_List of tasks_
1. In the passage on Carlyle's Past and Present, what reason does Engels give for calling it the only book by a contemporary educated Englishman worth reading?
2. Answer these questions from the passage on Carlyle's Past and Present.
(a) Which other work did G. K. Chesterton pair with it?
(b) Who wrote the six-part review in New Moral World?
(c) In which publication did Friedrich Engels print his review?
3. In the passage on Carlyle's Past and Present, rework the part starting at "Past and Present contributed" and ending at "Past and Present.", putting "public parks" in place of "playgrounds".

_Document passage_
----------------------------------------
Lord Acton called it "the most remarkable piece of historical thinking in the language."
G. K. Chesterton considered it along with
Chartism (1839) to be "the work [Carlyle] was chosen by gods and men to achieve".
Past and Present contributed to several social developments in the 19th and early-20th centuries, including the decline of
laissez-faire, the crafting and passage of the
Factory Acts, the
Elementary Education Act 1870 and the
Industrial Conciliation and Arbitration Act, the emigration of labourers from England to the United States during the
Great Rapprochement, the rise of practices such as
business ethics,
profit sharing, and the
redistribution of income and wealth, the establishment of
state education, and even
playgrounds. Carlyle's influence on modern socialism can be seen most acutely in the response to
Past and Present.
New Moral World, the official newspaper of the
Owenite movement, published a six-part review by its then-editor George Fleming between August and November 1843, further issuing an additional excerpt two months afterwards. Fleming expressed "gratification in finding . . . the true philosophy of Socialism . . . arrayed in the gorgeous and striking drapery of Carlyle
ism." Fleming believed that a "new, unexpected, and powerful ally to our cause has come into the field", finding in the work "identical principles with those of
[Robert Owen]", portraying Carlyle as a covert socialist that has infiltrated the "charmed circle" of high society. In January 1844,
Friedrich Engels published an extensive, laudatory review in the
Deutsch–Französische Jahrbücher. He wrote that Carlyle's acute analysis of the social question in England made it the only book by a contemporary educated Englishman worth reading. Engels praised Carlyle's humanitarian point of view yet considered it only a nonscientific preliminary to socialism. He characterised Carlyle as a German pantheist and a romantic Tory, a follower of
Friedrich Wilhelm Joseph Schelling rather than of
Georg Wilhelm Friedrich Hegel, too hung up on religion and the myth of aristocratic leadership to accept freedom and self-determination as the ultimate aim of history, while expressing hope that Carlyle would overcome these limitations. The book greatly influenced the development of
medievalism and the
Pre-Raphaelite Brotherhood.
----------------------------------------
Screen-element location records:
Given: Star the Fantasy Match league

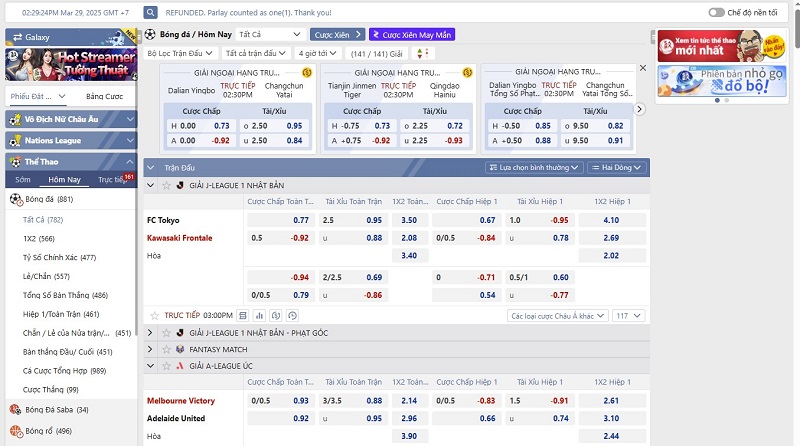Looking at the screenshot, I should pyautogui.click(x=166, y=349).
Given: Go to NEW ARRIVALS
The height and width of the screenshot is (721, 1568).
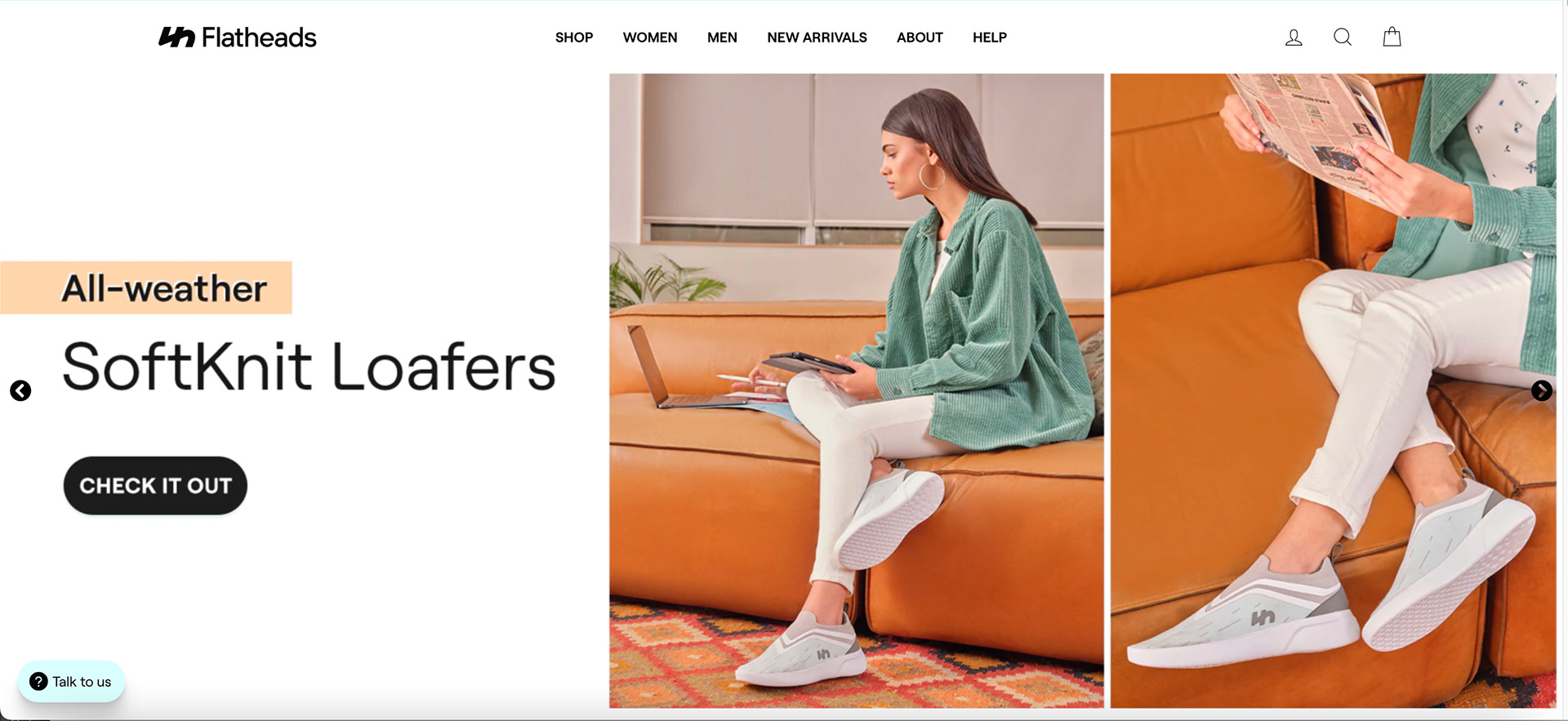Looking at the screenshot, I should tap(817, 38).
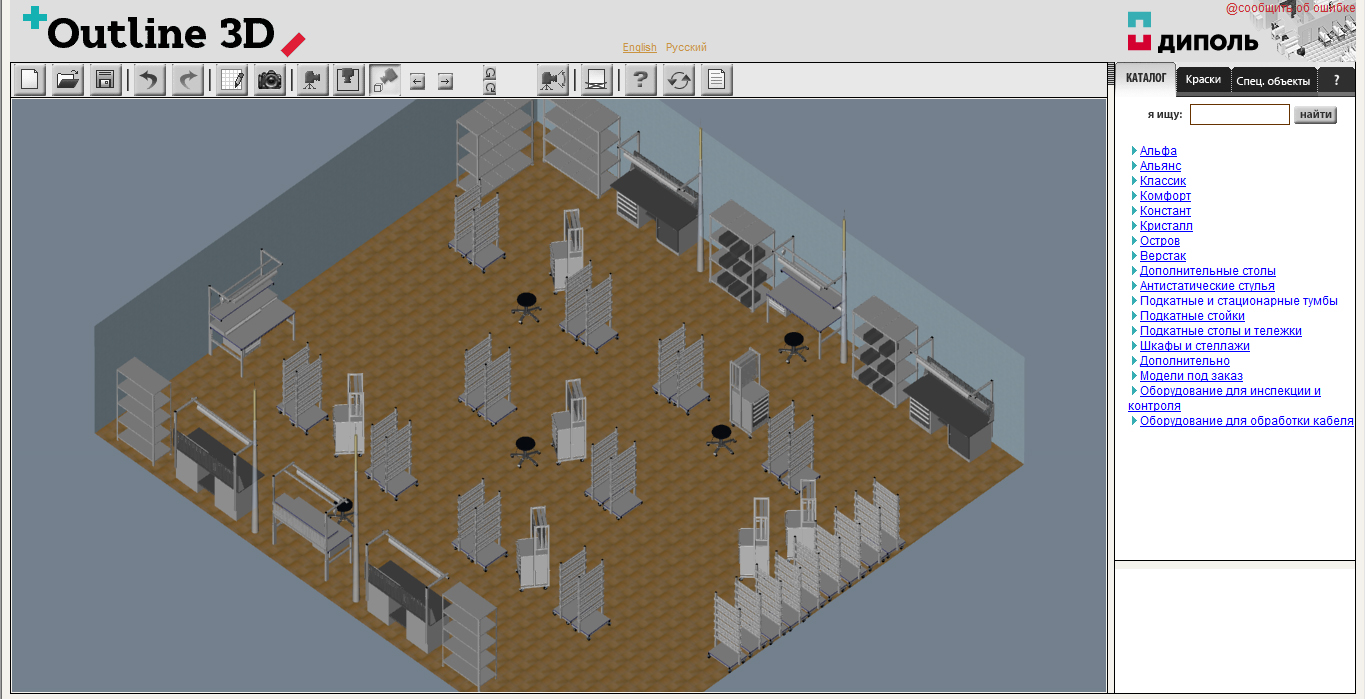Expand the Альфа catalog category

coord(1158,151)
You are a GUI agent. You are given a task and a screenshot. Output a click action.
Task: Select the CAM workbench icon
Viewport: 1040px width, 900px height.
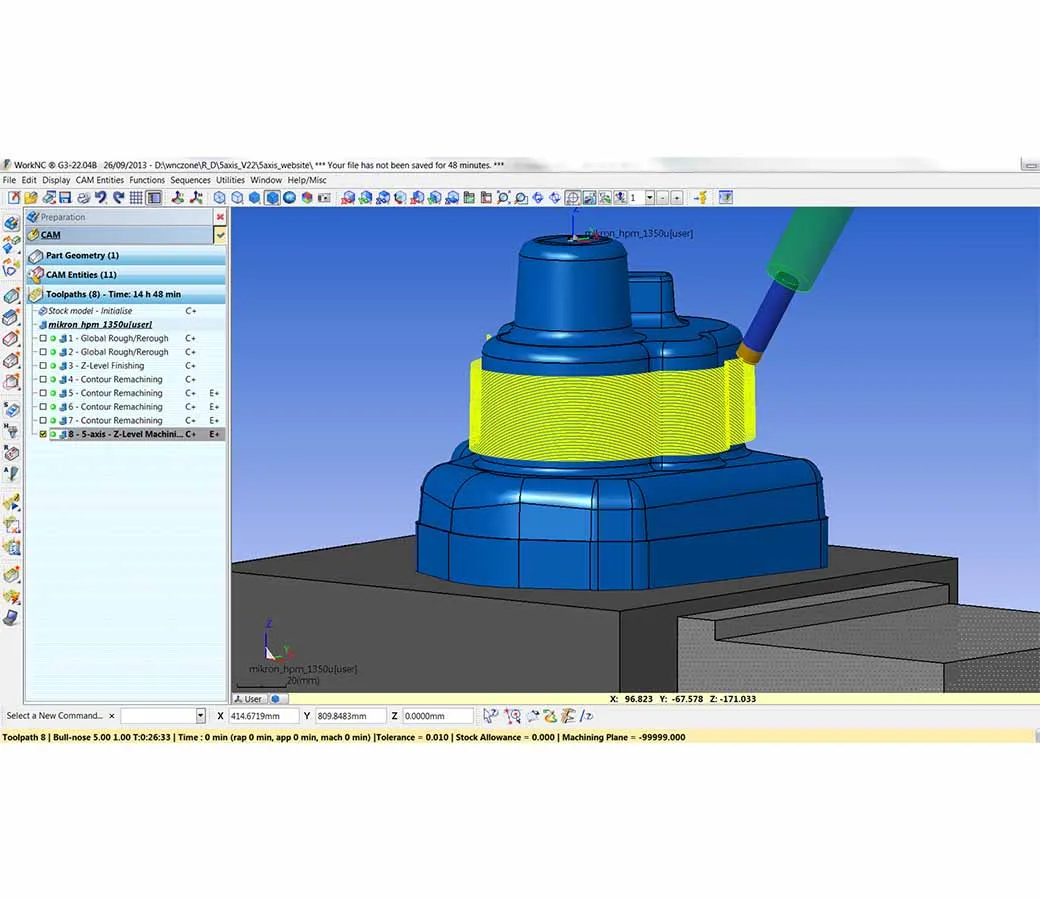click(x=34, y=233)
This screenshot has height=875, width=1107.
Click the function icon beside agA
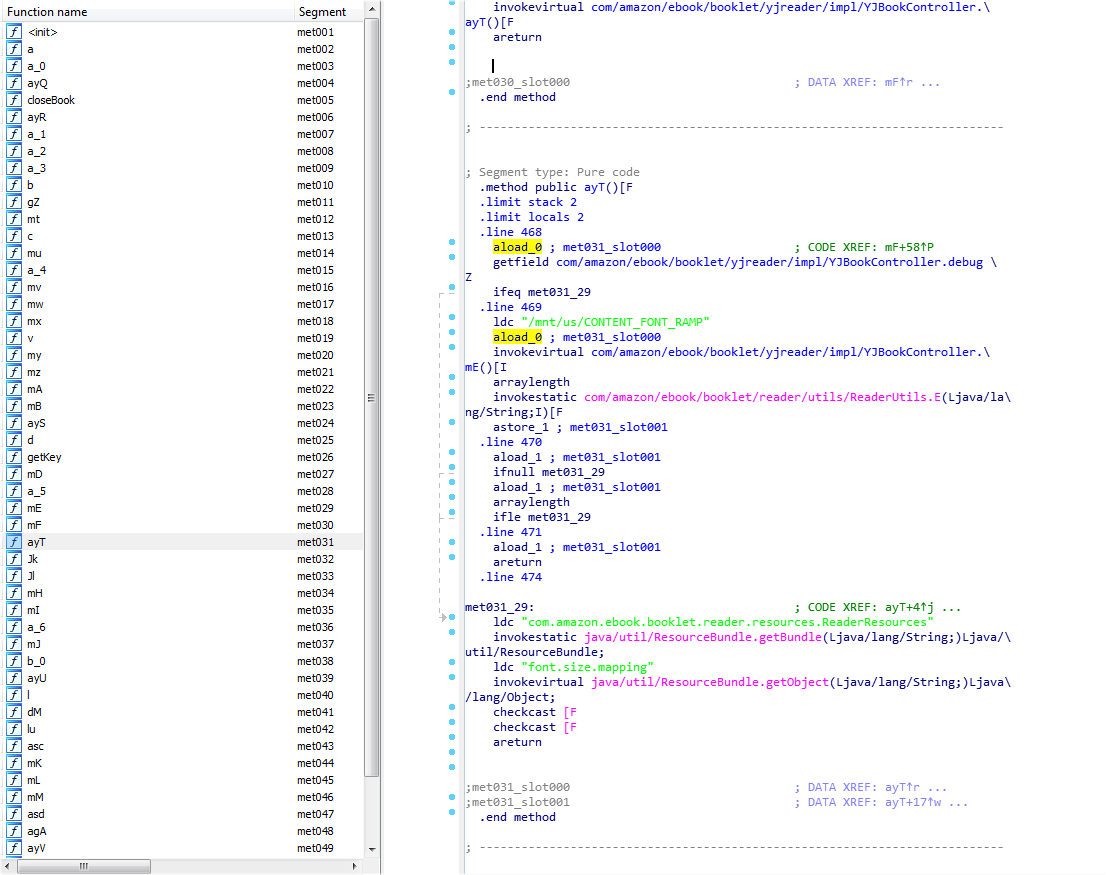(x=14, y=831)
----------------------------------------
_Correct answers_
1. Engels held that Carlyle's acute analysis of the social question in England made it the only such book worth reading.

2.
(a) Chartism (1839)
(b) George Fleming, then editor of New Moral World
(c) The Deutsch–Französische Jahrbücher

3.
Past and Present contributed to several social developments in the 19th and early-20th centuries, including the decline of
laissez-faire, the crafting and passage of the
Factory Acts, the
Elementary Education Act 1870 and the
Industrial Conciliation and Arbitration Act, the emigration of labourers from England to the United States during the
Great Rapprochement, the rise of practices such as
business ethics,
profit sharing, and the
redistribution of income and wealth, the establishment of
state education, and even
public parks. Carlyle's influence on modern socialism can be seen most acutely in the response to
Past and Present.